I mention this because this is actually critical to understanding the nature
of Monads, it's not just an incidental point.

One way of understanding Monads is that they turn everything that would be a
"statement" in most languages into a "function", and these functions are
nested in each other. (Well, arguably this is what it _is_ , but it's not
necessarily the _best_ understanding. It is in my opinion the best start,
though; at least it leaves you with a true understanding, even if all the
clever tricks aren't obvious yet.) Statement one actually calls into statement
two calls into statement three, etc. The Maybe monad works by taking these
functions (the collection of which constitute the "monadic value"), but
wrapping it in a check for Nothing, and if you have a Nothing it simply
returns Nothing. This has two effects: It returns Nothing, and because it
stopped calling down the function chain, it stops "executing" your monadic
value. Otherwise it extracts the value from its wrapper and "keeps going" into
(not down, _into_ ; each bind or <\- is a nested function call) the rest of
the monadic value.

The List monad works by taking each element for a given line in sequence, then
calling the remainder of the monadic value, hence the classic

    
    
       cartesian_closure = do
           a <- [1, 2, 3]
           b <- [4, 5, 6]
           return (a, b)
    

which will return

    
    
       [(1,4),(1,5),(1,6),(2,4),(2,5),(2,6),(3,4),(3,5),(3,6)]
    

See how we start with 1 for "a", then "call" the remainder of the Monadic
value, which itself starts with 4 for "b" and proceeds on, and so forth. The
bind function for the list monad is responsible for poking through the list
like this.

By turning "statements" into "functions" which are then something we can
manipulate like any other functions, Monads provide the "programmable
semicolon" functionality, though this isn't the _best_ way to understand them.

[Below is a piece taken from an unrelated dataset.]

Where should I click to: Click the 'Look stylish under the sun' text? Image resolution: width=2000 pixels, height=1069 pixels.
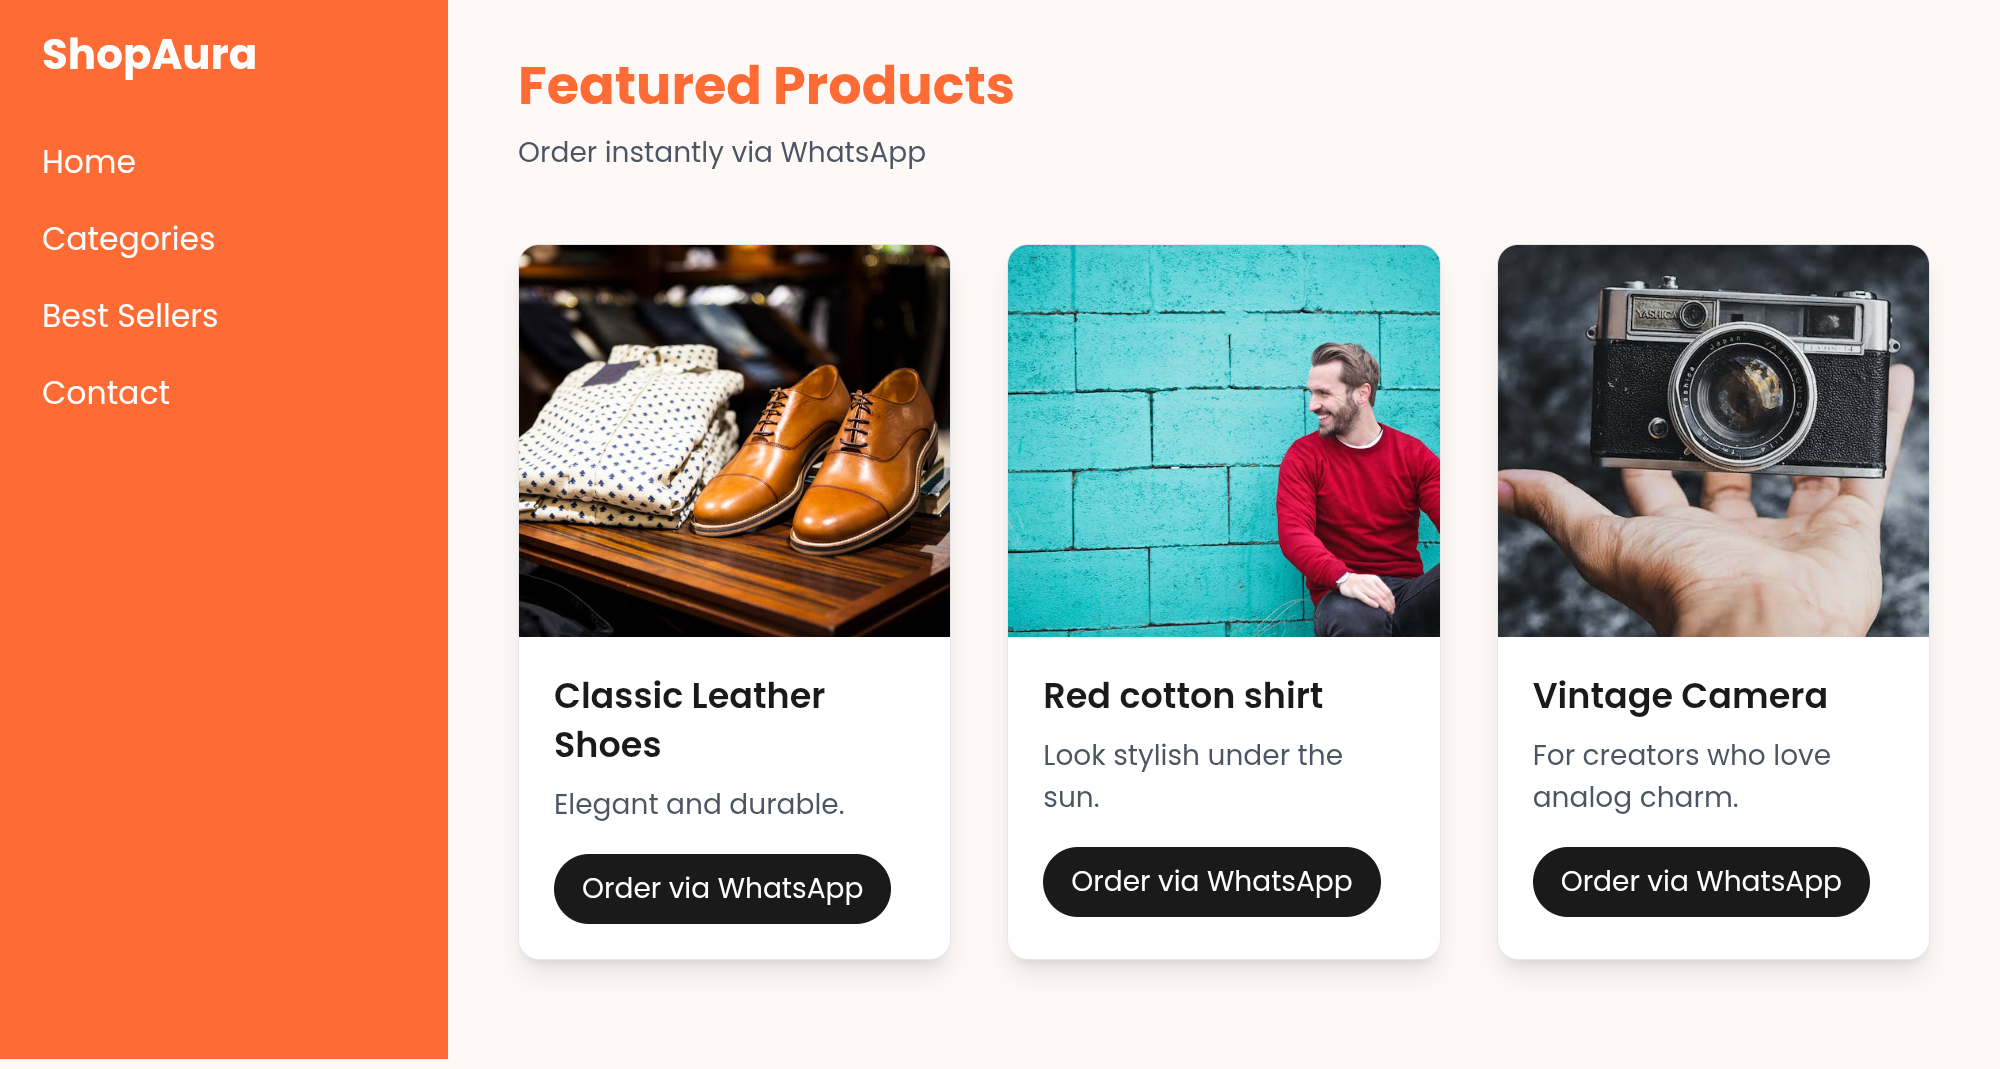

(This is why the State monad is pure, not "cheated imperative". It takes the
old functional paradigm of passing down a state value as a parameter to a
series of recursive functions, and abstracts out that parameter. It's exactly
the same as the "old" functional answer, just spelled differently.)

(Edit: This still glosses over some things because it's a post, not a place I
can spend three hours polishing. I hesitate to add another "monad tutorial" to
the intarwebs...)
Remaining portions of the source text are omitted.